======== Dataset records ========
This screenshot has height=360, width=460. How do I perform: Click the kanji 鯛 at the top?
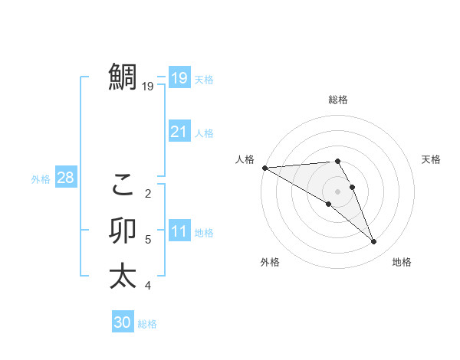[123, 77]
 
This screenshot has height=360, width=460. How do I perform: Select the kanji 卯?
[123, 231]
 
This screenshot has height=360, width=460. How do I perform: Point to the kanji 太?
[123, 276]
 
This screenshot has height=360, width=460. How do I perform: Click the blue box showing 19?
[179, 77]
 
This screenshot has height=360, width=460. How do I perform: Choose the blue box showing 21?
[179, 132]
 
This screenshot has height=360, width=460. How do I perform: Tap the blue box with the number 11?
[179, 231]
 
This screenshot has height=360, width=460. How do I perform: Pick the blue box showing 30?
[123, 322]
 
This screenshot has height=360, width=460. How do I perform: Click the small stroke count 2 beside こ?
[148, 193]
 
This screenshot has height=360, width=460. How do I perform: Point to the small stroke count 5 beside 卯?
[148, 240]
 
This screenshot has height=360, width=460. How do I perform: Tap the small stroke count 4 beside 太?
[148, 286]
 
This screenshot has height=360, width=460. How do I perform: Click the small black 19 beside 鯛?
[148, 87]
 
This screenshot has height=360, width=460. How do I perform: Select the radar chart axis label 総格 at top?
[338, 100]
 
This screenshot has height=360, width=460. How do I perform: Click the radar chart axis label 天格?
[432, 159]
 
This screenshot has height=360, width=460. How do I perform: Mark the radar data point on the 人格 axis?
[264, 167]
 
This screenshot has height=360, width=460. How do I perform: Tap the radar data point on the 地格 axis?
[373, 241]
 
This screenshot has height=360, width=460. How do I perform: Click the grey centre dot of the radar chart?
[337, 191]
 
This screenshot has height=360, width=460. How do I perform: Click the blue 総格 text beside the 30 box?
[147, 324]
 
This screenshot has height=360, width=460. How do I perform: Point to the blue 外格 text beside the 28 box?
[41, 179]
========
**Written instruction:**
Can you rewrite all the items above with every "blue box" renamed to "blue tile", keeping everything else the same and leaving the pictures out?

**Expected answer:**
This screenshot has height=360, width=460. How do I perform: Click the kanji 鯛 at the top?
[123, 77]
 
This screenshot has height=360, width=460. How do I perform: Select the kanji 卯?
[123, 231]
 
This screenshot has height=360, width=460. How do I perform: Point to the kanji 太?
[123, 276]
 
This screenshot has height=360, width=460. How do I perform: Click the blue tile showing 19?
[179, 77]
 
This screenshot has height=360, width=460. How do I perform: Choose the blue tile showing 21?
[179, 132]
 
This screenshot has height=360, width=460. How do I perform: Tap the blue tile with the number 11?
[179, 231]
 
This screenshot has height=360, width=460. How do I perform: Pick the blue tile showing 30?
[123, 322]
 
This screenshot has height=360, width=460. How do I perform: Click the small stroke count 2 beside こ?
[148, 193]
 
This screenshot has height=360, width=460. How do I perform: Point to the small stroke count 5 beside 卯?
[148, 240]
 
This screenshot has height=360, width=460. How do I perform: Tap the small stroke count 4 beside 太?
[148, 286]
 
This screenshot has height=360, width=460. How do I perform: Click the small black 19 beside 鯛?
[148, 87]
 
This screenshot has height=360, width=460. How do I perform: Select the radar chart axis label 総格 at top?
[338, 100]
 
This screenshot has height=360, width=460. How do I perform: Click the radar chart axis label 天格?
[432, 159]
 
This screenshot has height=360, width=460. How do I perform: Mark the radar data point on the 人格 axis?
[264, 167]
 
This screenshot has height=360, width=460. How do I perform: Tap the radar data point on the 地格 axis?
[373, 241]
 
This screenshot has height=360, width=460. How do I perform: Click the grey centre dot of the radar chart?
[337, 191]
 
This screenshot has height=360, width=460. How do I perform: Click the blue 総格 text beside the 30 box?
[147, 324]
 
This screenshot has height=360, width=460. How do I perform: Point to the blue 外格 text beside the 28 box?
[41, 179]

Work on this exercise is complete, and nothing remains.